United States District Court, Ninth Circuit

December 17, 2013

MARK E. PHILLIPS, Plaintiff,


RICARDO S. MARTINEZ, District Judge.

This matter comes before the Court on Defendant Julia de Haan's Motion for Leave to Renote (Dkt. #28); Plaintiff's Response to the Order to Show Cause (Dkt. #33); and Defendant Juanita Jardine's Motion to Withdraw as Attorney (Dkt. #38). The pending motions are addressed in turn.

1. Defendant Julia de Haan's Motion to Renote

Defendant de Haan moves the Court to "renote" a Motion to Dismiss that was ruled on by the Court on August 16, 2013 (Dkt. #27). In its May 16, 2013 Order, the Court deferred consideration of Plaintiff's nine state-law claims for the purpose of allowing Plaintiff to show whether service had been effectuated on Defendants Eric Lundvall and Juanita Jardine. See Dkt. #27. Ms. de Haan now moves the Court to renote the deferred portion of the first motion to dismiss.
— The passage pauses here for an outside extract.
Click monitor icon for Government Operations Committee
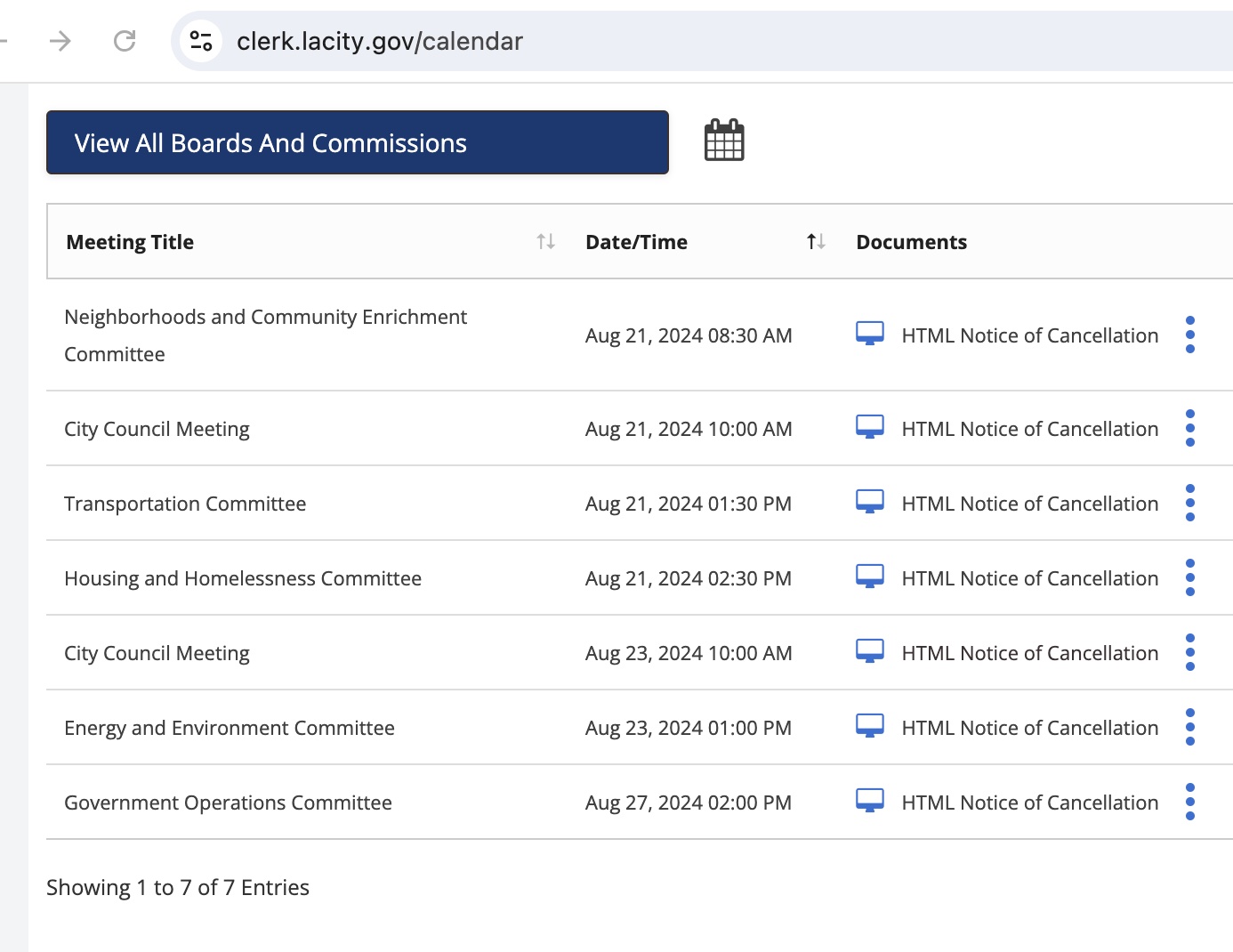The height and width of the screenshot is (952, 1233). (869, 802)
She requests that the Court dismiss Plaintiff's state-law claims for the same reasons set forth in a separate, although related, action. In the related action, Phillips v. Cane, Case No. C13-596-RSM (W.D. Wash.) ("Cane Action"), the Court dismissed Mr. Phillips' claims against Defendant Cane as time-barred. There, the Court determined that the Complaint and the documents attached therewith established that Mr. Phillips claims were barred by the applicable statutes of limitations. See Cane Action, Dkt. #22. Importantly, no statute-of-limitations argument was raised by Defendants in this action with respect to Plaintiff's state-law claims.

Citing LCR 7(1), Fed.R.Civ.P. 1, and LCR 1, Ms. de Haan argues that she should be permitted to modify her first motion to dismiss to include the statute-of-limitations arguments presented in the Cane Action. See Dkt. #28. She states that "[j]ustice, speed, and expense, " justify this request. Id. at p. 2.

LCR 7(1) allows the Court to renote a pending motion to "ensure compliance with applicable court rules or for other reasons." But here, Ms. de Haan does not merely seek to renote her prior motion. Rather, she asks the Court for permission to raise entirely new Fed.R.Civ.P. 12(b)(6) arguments through the conduit of the deferred motion. Given that she seeks to attack the sufficiency of the complaint by raising new grounds for dismissal, her request should have been brought as a successive Rule 12(b)(6) motion to dismiss and argued under the standard applied to successive Rule 12(b)(6) motions. The Court therefore finds the motion to renote procedurally improper. Accordingly, the motion shall be deined.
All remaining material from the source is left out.